When my entire world opened up… by Kathy Hsieh

This piece was written by Kathy Hsieh in response to an article by Jen Graves in the Stranger’s SLOG and is republished with the permission of the author.  

I’m saddened and angered at such short-sighted thinking from the Office for Education. As a person of color who grew up in Seattle and received all of my education through the Seattle Public Schools, it was the arts that had the most significant impact on my life. Period. School was okay for me. I never really looked forward to it. I got good grades. But it was just something I was expected to do. I had always excelled in math and I loved to read on my own, but that had nothing to do with anything I was getting from school. It wasn’t until 7th grade when I had the opportunity to take an arts class that suddenly I looked forward to going to school each day. And that was huge – actually wanting to attend school each day. The arts classes actually made me excited about my science classes. In biology, when we looked through the microscope, we had to draw what we saw and my Science teacher marveled at the detail of my scientific drawings.

Kathy Hsieh, far left, pictured with Masumi Hayashi-Smith and Katie Tupper in ReAct's The Joy Luck Club. Photo by Rick Wong

When I got to high school however, imagine my disappointment when I realized there was no visual arts offering in the entire curriculum. Fortunately my 9th grade honors language arts teacher announced auditions for an after-school play. Since I had no other arts opportunity available, I auditioned and got a part. And that’s when my entire world opened up. I loved theatre. And it was theatre that finally made me passionate about school. Suddenly history came alive for me as I sought out books and opportunities to read and research more about the historic time periods of the plays we were doing. Having always been painfully shy, I gained immense confidence in doing public presentations which helped me in class debates. Our school didn’t have a budget for theatre, so those of us acting in the shows had to learn how to creatively get costumes and props and sets. I remember we needed a tree for one show and two of us went around our neighborhood and offered to prune people’s trees after school for next to nothing. We were able to fashion a tree for the set from the branches we had pruned and had some money to buy props with. For costumes, we went to a local vintage shop and offered to give them free ad space in our program in exchange for loaning us costumes. All of these ideas we came up with on our own – it was some of the best business training I’ve ever had.
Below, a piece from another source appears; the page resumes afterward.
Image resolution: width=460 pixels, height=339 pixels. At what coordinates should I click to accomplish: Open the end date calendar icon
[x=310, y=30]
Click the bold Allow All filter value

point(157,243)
School, which had always been so-so, was now exciting. I was finally using my creativity and imagination. I now had a desire to read more, research more, study more because all of it really helped me be a better theatre artist. I ended up getting a 4.0 GPA, with all honors classes, being my high school valedictorian, a Hugh O’Brien Youth Leader, a Washington Scholar, a National Merit Scholar and won full scholarships to attend college. And I know for a fact that none of that would have been possible if I had not had the opportunity to participate in the after school theatre program at my high school.

So can you statistically measure whether the arts had a direct impact on my test scores? Probably. But what I value the most, is that even though my Seattle Public School education had such limited arts opportunities, the two I was exposed to inspired me to want to learn, helped me develop self-confidence, and engaged me with others in such a dynamic way that I was finally able to grow out of my shyness. But maybe the Office for Education doesn’t care about those things and only wants programs that teach students how to take tests and if students score well, what does it matter if anything that might inspire, develop and engage them to be holistic, happy and fulfilled human beings are cut completely from their education?